Exit Damien Rice qui serine sa folk mielleuse tout droit sortie de la B.O. d’une série pour ado biactol, bye bye Andrew Bird et son folk-rock indie un peu simplet. Même Joanna Newsom peut ranger sa harpe, car les frères Rogers font montre d’un savant éclectisme dans la présentation de leurs chansons. Car à la première écoute, on entend passer tant de gens et de styles qu’on se demande si ces deux-là en ont un à eux, de style. L’éternelle question de l’originalité en musique : quand Bach pompe Vivaldi dans ses concertos, personnes ne bronche ; quand Brel pompe Ravel, personne ne bronche itou ; quand toute la french touch pompe allègrement le groove de chez Salsoul, personne ne bronche trop non plus. Mais bordel, comment ne pas entendre passer Haydn dans l’écriture du quatuor, DM Stith ou Sufjan Stevens dans la précision des arrangements. Et surtout l’ombre de Paul McCartney plane constamment, non seulement dans la voix des deux frères (celle de Lewis est la plus troublante dans sa ressemblance), mais aussi dans la conduite des harmonies, des lignes mélodiques, des techniques de jeu de la guitare. L’album fourmille ainsi de réminiscences plus ou moins conscientes qui résonnent dans la mémoire comme une madeleine, sans parfois qu’on réussisse à retrouver d’où vient cette foutue saveur qui trainait en nous depuis si longtemps.

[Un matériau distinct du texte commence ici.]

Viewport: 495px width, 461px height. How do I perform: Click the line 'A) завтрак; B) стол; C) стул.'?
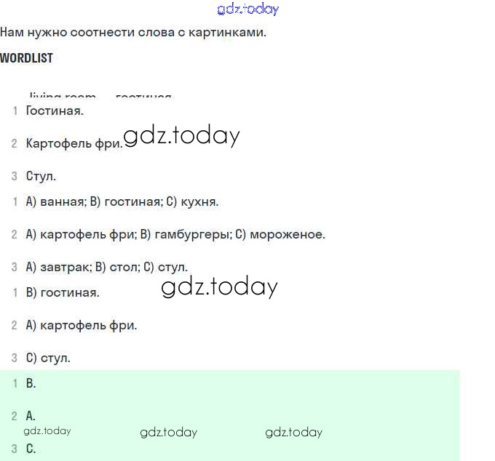pyautogui.click(x=106, y=268)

On passera rapidement sur la mythologie de la production qui s’apparente plus aux arguments des affiches de ciné : l’album a été enregistré à Montréal dans LE studio des Arcade Fire par LEUR producteur Mark Lawson. Pourquoi  l’argument semble-t-il plus commercial que musical ? Même si la technicité de la production d’A Long Goodbye lui donne plus de cohérence et de professionnalisme, il suffit d’écouter le premier album de Busman’s Holiday (Old Friends) pour se convaincre que l’inventivité de ce groupe ne date pas d’aujourd’hui. Par contre on ne passera pas sur la proximité et la simplicité qui se dégage de ce duo : outre le physique Laurel et Hardy (réminiscence que je disais…) qui nous rend ces deux gars par essence avenants, leur communication offre un second degré et une certaine distanciation sur leur production qui les rend d’autant plus sympathiques. Pensez : le 1er, jour de sortie de l’album, était offert un coussin péteur à l’effigie du LP pour tout achat du disque en magasin. Ajoutez à cela la confection par Joyful Noise d’objets vinyles classieux ainsi qu’une pochette toute en poésie, et vous obtiendrez l’une des grandes réussites de 2014, pour autant que je me prenne pour Cassandre.